AVAILABLE DATA ::

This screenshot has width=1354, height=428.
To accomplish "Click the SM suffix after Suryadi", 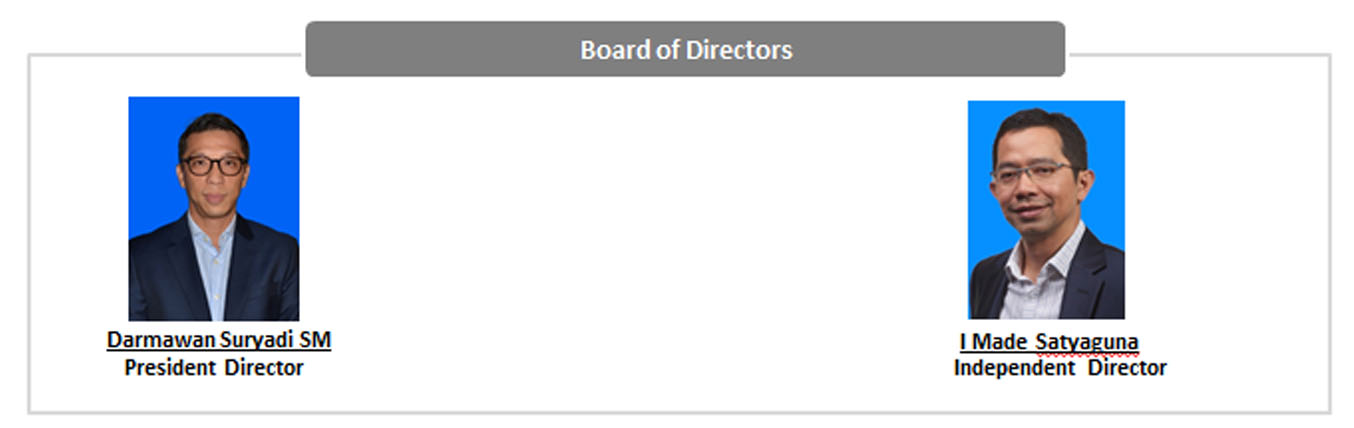I will 315,340.
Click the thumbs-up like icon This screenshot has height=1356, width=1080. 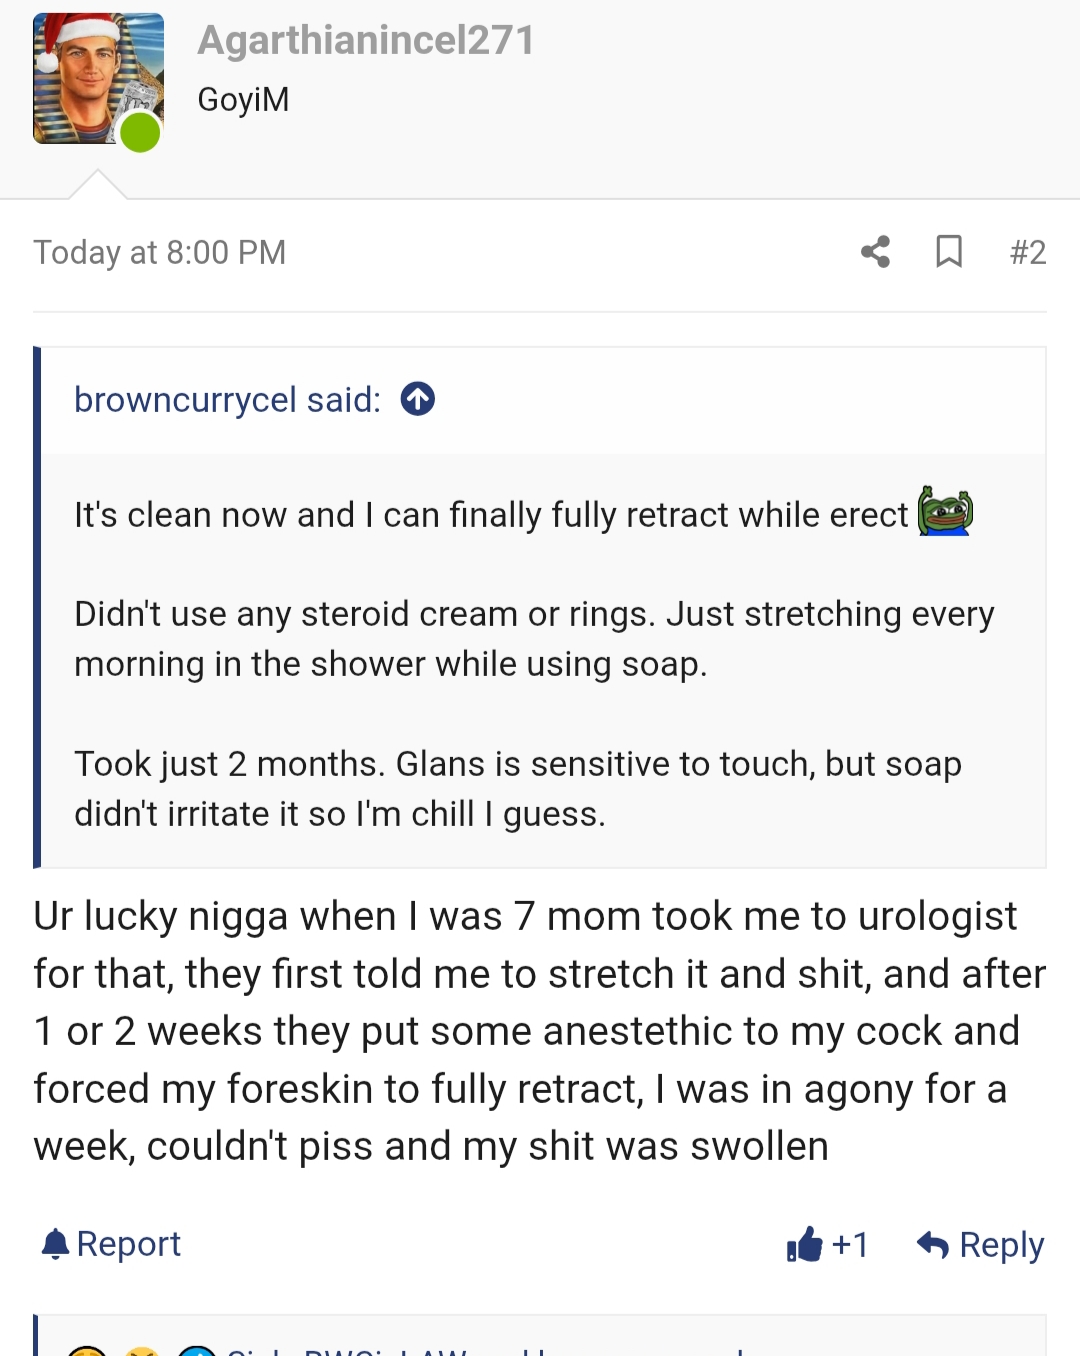[x=804, y=1244]
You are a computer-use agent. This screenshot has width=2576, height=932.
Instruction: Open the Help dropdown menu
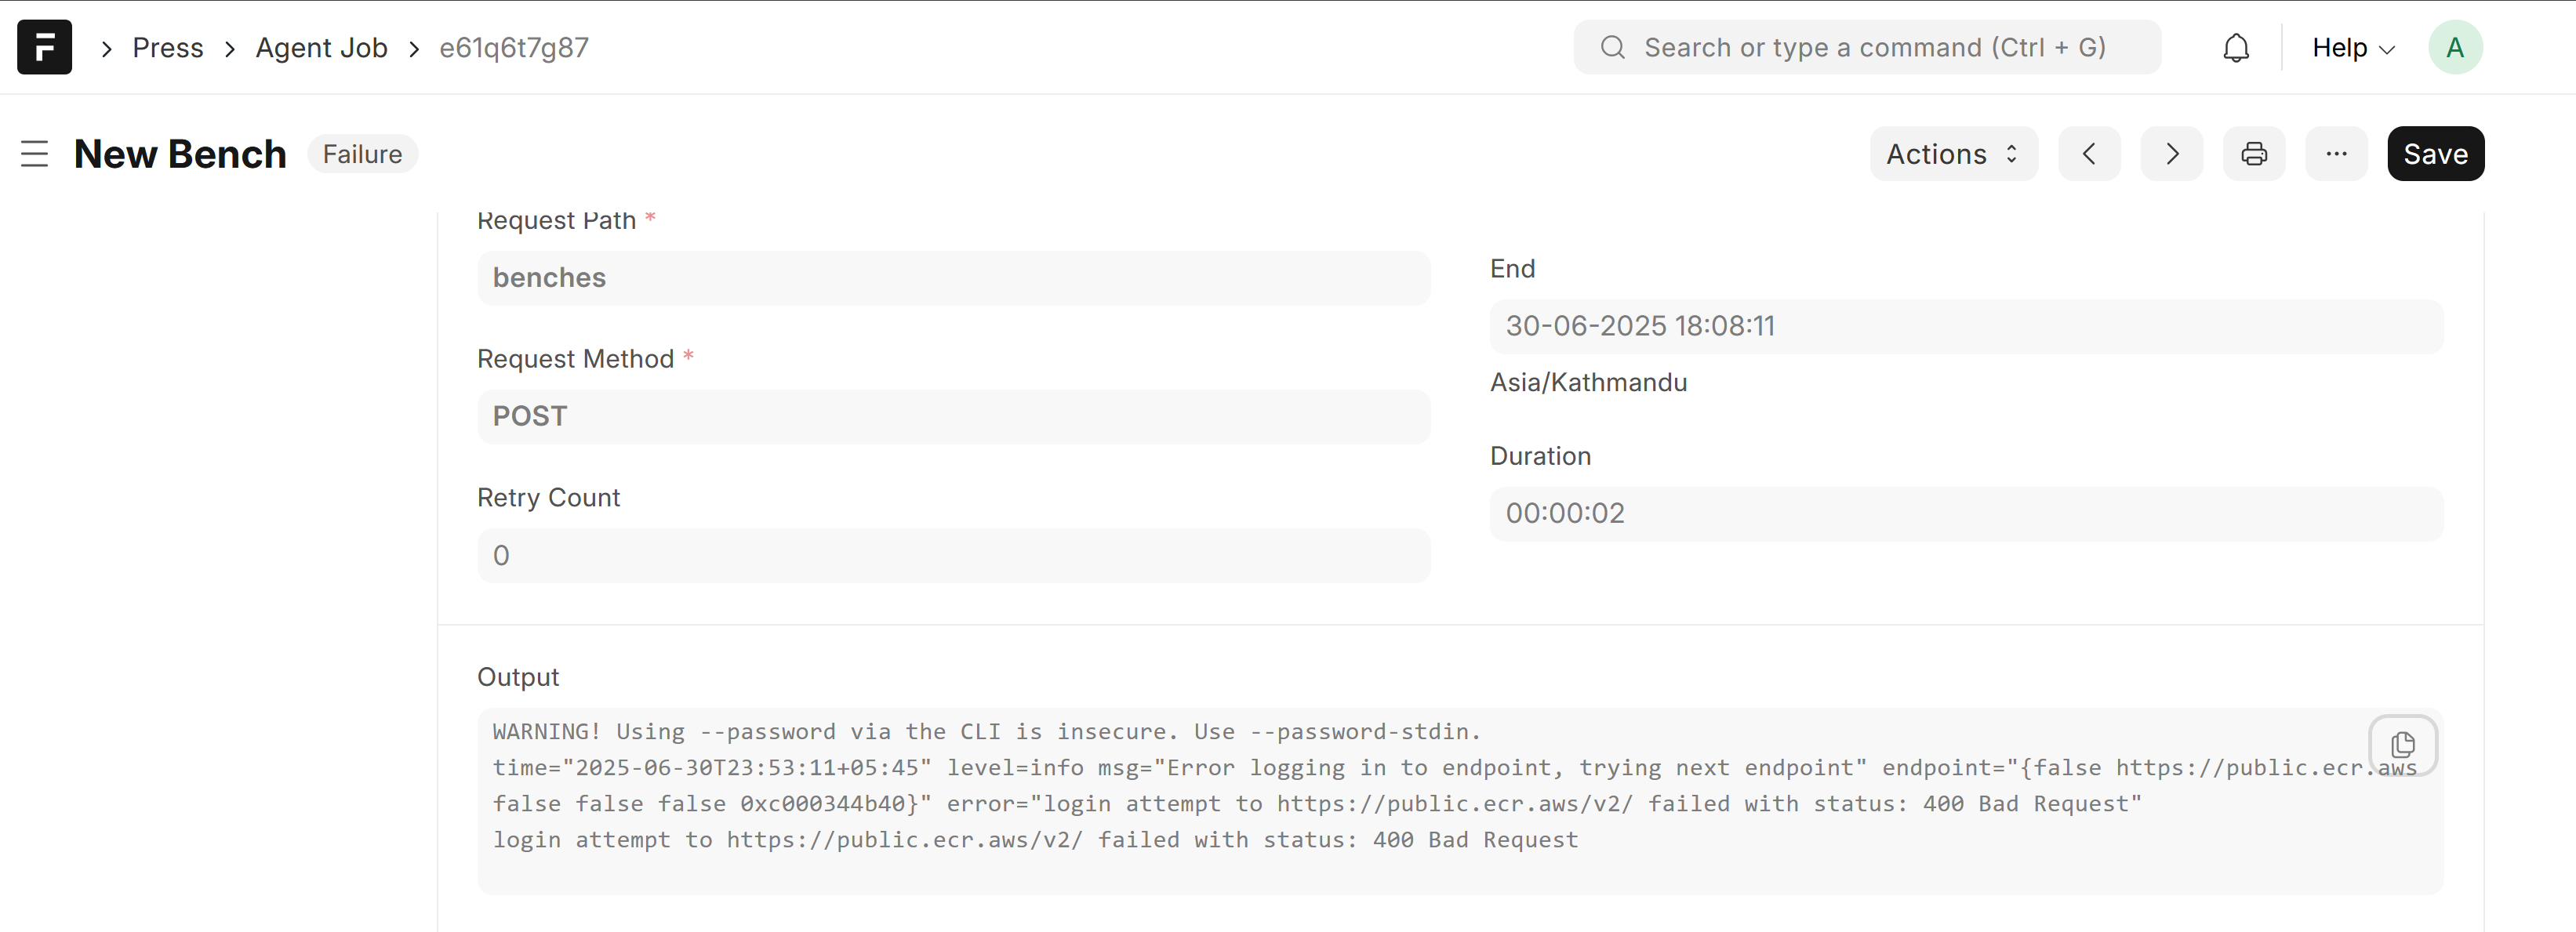tap(2353, 48)
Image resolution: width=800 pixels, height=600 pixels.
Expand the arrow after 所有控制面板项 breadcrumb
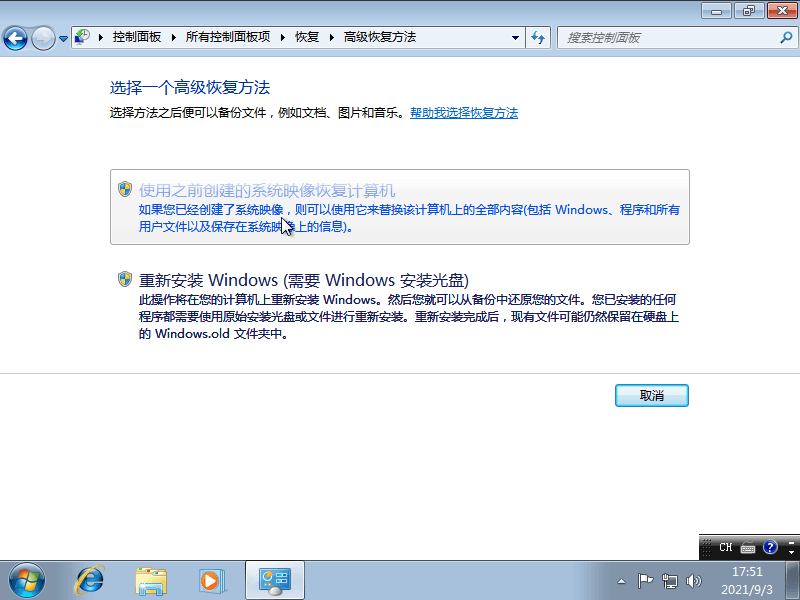click(283, 37)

TASK DIRECTIONS :: Your copy must begin at the line containing "Image resolution: width=800" and end at the last line of the material above. Reproduce each line exactly, but not the pictures.

WRITTEN ANSWER ::
Image resolution: width=800 pixels, height=600 pixels.
Expand the arrow after 所有控制面板项 breadcrumb
click(283, 37)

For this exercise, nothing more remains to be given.